CMR (Customer management revenue) and commission revenue growth of 3% missed consensus, but this was largely a result of soft gross merchandise volume (GMV), which of course is linked to China’s macro backdrop and economic trends. If the share price is going to reverse and trend higher, we need to see signs of consumption picking up. At this stage, the view is we see CMR growing a modest 4-5% in 2H22.

With all these factors at play, perhaps the most pertinent point was that BABA revised its FY2022 revenue guidance to +20-23% YoY, which implies sales will be between Rmb860b-882b - well below consensus expectations of Rmb910.
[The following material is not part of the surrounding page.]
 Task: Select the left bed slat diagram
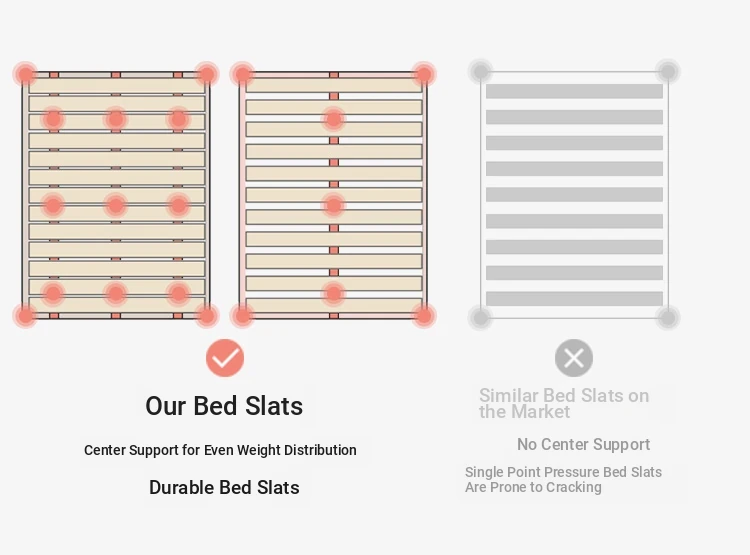[x=116, y=195]
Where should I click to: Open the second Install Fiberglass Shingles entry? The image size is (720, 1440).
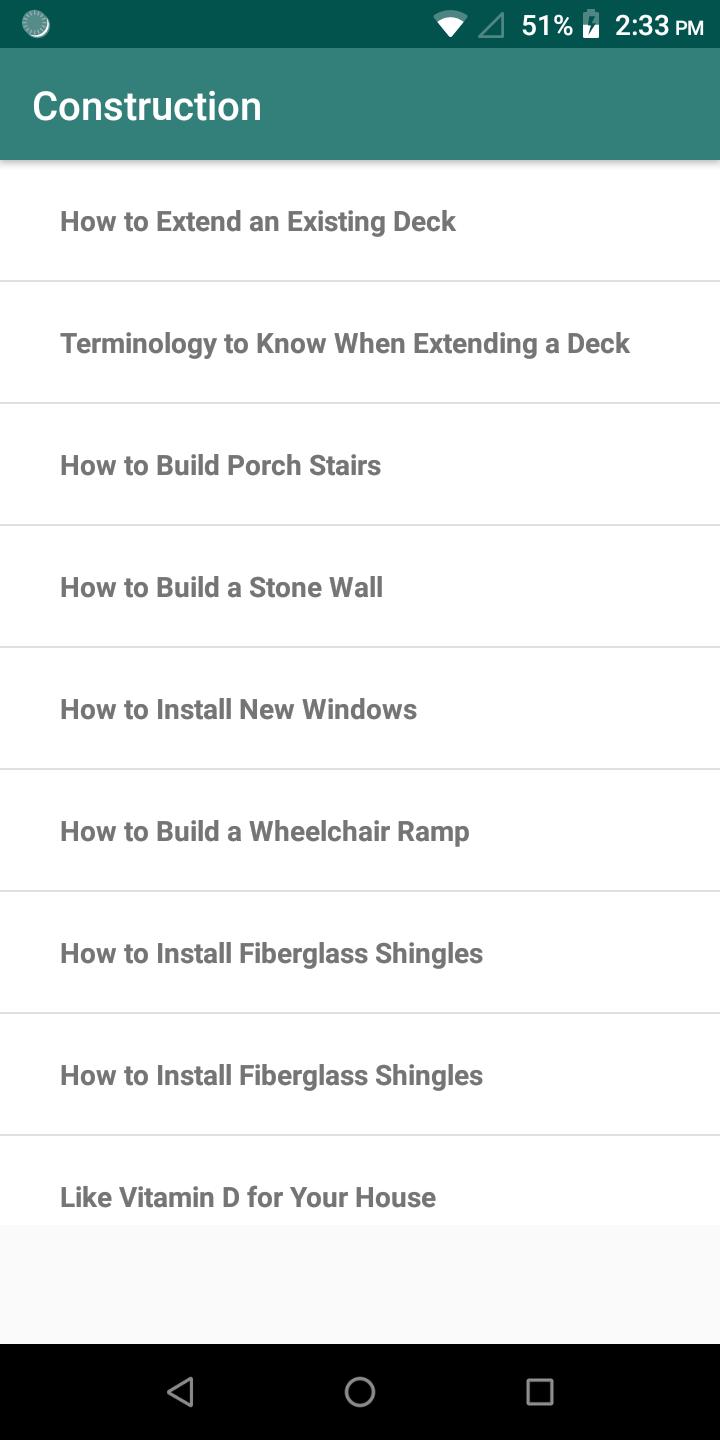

So, while there were aspects in the numbers to like, on the whole, this was a very disappointing result and the market dumped the stock hard, closing -11.1% - the biggest 1 day fall this year and the second-biggest decline since listing.

Volume was also large, with 61.57m shares traded, over three times the 15-day average. It feels likely that in the session ahead we should see another day of solid volumes, and generally speaking, if I was going to buy this pullback with any real belief, I’d like a couple of days of falling volumes to know the liquidation is done.
Technically, there is not much to inspire the bulls with BABA trading through the 50-day MA and into $141.89, before finding support ahead of the October lows of $138.43. If we see a closing lower low and I’d expect short selling activity to pick up with the stock targeting $118.

BABA is fundamentally cheap

Fundamentally we could argue that even after this downgrade that BABA is trading at a compelling valuation – at 2.29x price to 2022 sales, or 13.9x 2022 earnings one can understand why 55/60 analysts who cover BABA have a ‘buy’ rating on the stock – most would argue this valuation is not representative of the value in its cloud and international business.

BABA’s core commerce business does account for half of the valuation though, and as mentioned, if the stock is going to turn around and head to $228 (the consensus 12-month price target) we’re going to need to see the macro picture in China turn around, consumption to kick up and some of the huge investments made by BABA start to feed into the bottom line.

What will traders potentially do?

For now, we may say this is fundamentally cheap, but with the stock likely in the doghouse in the near term, until we see evidence of a turnaround the trading capital will likely sell rallies into $161.13 (to close the gap) or go outright short on a closing break of $138.43.